=begin

  * Program : Solution for Ruby Quiz #33 Tiling Turmoil
  * Author  : David Tran
  * Date    : 2005-05-25
  * Version : Fast, less iteration version

  Here is my other solution.
  
  Below note is only apply for n >= 3 ( start from 8x8 )
  for n =1 (2x2) and n=2 (4x4) the solution is unique.
  
  It still has a special case need to solve. 
  (Do not want google to find solution for the special case)

  The small rectangle form by tromino is 2x3 (or 3x2) note as R(2,3).
  Below, it discuss only for 2x3 case. (for 3x2, just rotate it)
  
  This means all area of 2nx3m can tile by the small rectangle of 2 tromino.

  So, for 2^n x 2^n cases:
  1. If the missing cell is in the central square of 2^(n-1) x 2^(n-1)
     (see graph below, form by 6 + 7 + 10 + 11)
     then the around central square could tile by R(2,3).
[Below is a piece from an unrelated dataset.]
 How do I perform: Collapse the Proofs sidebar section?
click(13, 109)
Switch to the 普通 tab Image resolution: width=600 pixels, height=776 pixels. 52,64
     +----+----+----+----+  The big square is 2^n x 2^n
     | 1  |  2 |  3 | 4  |  Each small square is 2^(n-2) x 2^(n-2)
     |    |    |    |    |
     +----+----+----+----+
     | 5  |  6 | 7  | 8  |
     |    |   x|    |    |
     +----+----+----+----+
     | 9  | 10 | 11 | 12 |
     |    |    |    |    |
     +----+----+----+----+
     | 13 | 14 | 15 | 16 |
     |    |    |    |    |
     +----+----+----+----+
      
     The around central can form by 4 rectangles and can be tile by R(2,3).
     * first-rectangle: 1 + 2 + 3
       start point (0, 0), width = 3 x 2^(n-2), height = 2^(n-2)
       As you can see width is divisible by 3 and height is divisible by 2.
     * second-rectangle: 4 + 8 + 12
     * third-rectangle: 14 + 15 + 16
     * fourth-rectangle: 5 + 9 + 13

     And this reduce the problem downto the central 2^(n-1)x2^(n-1) to solve.
     
  2. If the missing cell is in one of the corner 2^(n-2)x2^(n-2) then
     the problem is downto solve that corner; out of the corner could tile
     by R(2,3). For example: if the missing cell is on top-left corner.
     Out of that corner is:
     * first-rectangle : form by 2 + 3 + 4
       width = 3 x 2^(n-2), hieght = 2^(n-2), can be tile by R(3,2)
     * second-rectangle : form by 5+6+7+8+ ... + 16
       width = 2^n, height = 3 x 2^(n-2), can be tile by R(2,3)
     
     +----+----+----+----+
     | 1  |  2 |  3 | 4  |
     |  x |    |    |    |
     +----+----+----+----+
     | 5  |  6 |  7 | 8  |
     |    |    |    |    |
     +----+----+----+----+
     | 9  | 10 | 11 | 12 |
     |    |    |    |    |
     +----+----+----+----+
     | 13 | 14 | 15 | 16 |
     |    |    |    |    |
     +----+----+----+----+
     
  3. We already see the missing cell on center (6+7+10+11) case.
     Also the missing cell on corner (1, 4, 13 or 16) case.
     Now, let's see if missing cell on the center border square 
     of 2^(n-2)x2^(n-2) ( For example form by half #2 and half #3 )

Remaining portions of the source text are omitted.